A volcano on the small island of Sumbawa in Indonesia. Its explosion in 1815 was the largest in recorded history. The earth was plunged into a volcanic winter. The following year was known in Europe and America as the Year Without a Summer, as crops were devastated by abnormal frosts in a very short growing season.

Tambora was 4000 m to 4500 m high before 1815, and 2800 m high after the eruption. It might have been dormant for five thousand years before that. Between six months and three years of minor activity preceded a major eruption on 5 April 1815, leading to the cataclysmic eruption of 10-11 April. It continued for almost a week. Earthquakes were felt 500 km away.

Global temperature cooled by perhaps 3°C (less in Arctic regions, according to ice cores) as a result of Tambora's explosion. It is estimated that 10 000 people died immediately and another 82 000 died of starvation and cholera. Much of the East Indies was covered in ash, and the island of Sumbawa was covered up to 1.5 m deep in places.

Of six sultanates on the island, two, Papekat and Tambora, were totally destroyed, and that of Sumbawa was not re-established until 1837.
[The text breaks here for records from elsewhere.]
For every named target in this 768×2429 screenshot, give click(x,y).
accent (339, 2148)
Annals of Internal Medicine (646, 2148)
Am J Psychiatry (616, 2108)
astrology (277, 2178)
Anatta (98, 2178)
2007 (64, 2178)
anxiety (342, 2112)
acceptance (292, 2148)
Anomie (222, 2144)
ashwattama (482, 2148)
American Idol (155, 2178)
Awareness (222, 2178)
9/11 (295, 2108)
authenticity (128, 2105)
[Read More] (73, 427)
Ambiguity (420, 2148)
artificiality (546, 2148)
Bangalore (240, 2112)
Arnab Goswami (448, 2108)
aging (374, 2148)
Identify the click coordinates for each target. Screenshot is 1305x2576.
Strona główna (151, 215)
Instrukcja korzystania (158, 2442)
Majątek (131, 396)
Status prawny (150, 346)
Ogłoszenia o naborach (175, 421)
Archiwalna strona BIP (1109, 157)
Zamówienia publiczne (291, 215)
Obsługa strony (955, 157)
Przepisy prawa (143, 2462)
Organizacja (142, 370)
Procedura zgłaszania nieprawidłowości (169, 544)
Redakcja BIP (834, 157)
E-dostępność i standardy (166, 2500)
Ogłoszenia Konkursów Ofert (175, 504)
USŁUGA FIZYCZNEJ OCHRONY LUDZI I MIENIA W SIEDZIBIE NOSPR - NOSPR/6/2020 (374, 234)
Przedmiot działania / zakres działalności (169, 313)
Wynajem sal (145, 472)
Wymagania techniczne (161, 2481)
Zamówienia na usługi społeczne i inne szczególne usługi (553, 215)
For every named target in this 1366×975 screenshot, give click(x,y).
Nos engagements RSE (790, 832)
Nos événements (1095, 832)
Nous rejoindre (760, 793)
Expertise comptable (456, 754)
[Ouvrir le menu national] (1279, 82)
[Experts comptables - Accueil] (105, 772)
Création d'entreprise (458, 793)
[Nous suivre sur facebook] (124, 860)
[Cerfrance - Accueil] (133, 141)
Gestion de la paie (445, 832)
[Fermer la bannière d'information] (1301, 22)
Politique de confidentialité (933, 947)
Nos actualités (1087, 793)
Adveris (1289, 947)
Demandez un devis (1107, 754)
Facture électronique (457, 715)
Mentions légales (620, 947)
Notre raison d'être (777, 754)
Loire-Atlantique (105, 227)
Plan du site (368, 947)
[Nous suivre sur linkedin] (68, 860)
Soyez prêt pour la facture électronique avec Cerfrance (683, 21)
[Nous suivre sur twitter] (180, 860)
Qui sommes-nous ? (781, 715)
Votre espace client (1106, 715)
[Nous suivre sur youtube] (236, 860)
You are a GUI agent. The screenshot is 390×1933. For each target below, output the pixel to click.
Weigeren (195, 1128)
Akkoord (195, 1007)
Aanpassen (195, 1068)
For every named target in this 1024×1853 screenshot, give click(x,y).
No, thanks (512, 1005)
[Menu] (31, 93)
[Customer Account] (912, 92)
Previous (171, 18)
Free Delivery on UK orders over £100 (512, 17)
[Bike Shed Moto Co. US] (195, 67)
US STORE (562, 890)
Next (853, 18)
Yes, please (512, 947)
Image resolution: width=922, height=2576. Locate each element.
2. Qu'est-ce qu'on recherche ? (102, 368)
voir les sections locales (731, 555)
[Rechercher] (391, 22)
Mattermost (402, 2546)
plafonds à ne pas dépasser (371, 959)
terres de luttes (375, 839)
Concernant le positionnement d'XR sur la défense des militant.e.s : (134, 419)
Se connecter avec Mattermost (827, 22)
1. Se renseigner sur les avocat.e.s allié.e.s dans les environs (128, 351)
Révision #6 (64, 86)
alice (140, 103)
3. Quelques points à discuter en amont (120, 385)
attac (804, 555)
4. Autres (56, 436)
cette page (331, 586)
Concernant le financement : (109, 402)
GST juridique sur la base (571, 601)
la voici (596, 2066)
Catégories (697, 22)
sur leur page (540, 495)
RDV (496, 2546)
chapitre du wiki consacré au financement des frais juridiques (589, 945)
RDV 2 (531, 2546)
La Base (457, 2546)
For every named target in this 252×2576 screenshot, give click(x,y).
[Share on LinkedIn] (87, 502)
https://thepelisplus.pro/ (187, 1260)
Extraordinary sunsets occurred all over the world for some years. One other fascinating thing about this is what was happening in Europe at the time. Napoleon Bonaparte had been defeated after decades of war, and had abdicated in April 1814. Suddenly on 15 March 1815 he landed in France, and entered Paris on 20 March with a huge army flocking to him as he moved. After a year of peace, the wars that had racked the continent were on again. And what happens three weeks later? The sky is dark and the colour of blood, the air is filled with ash.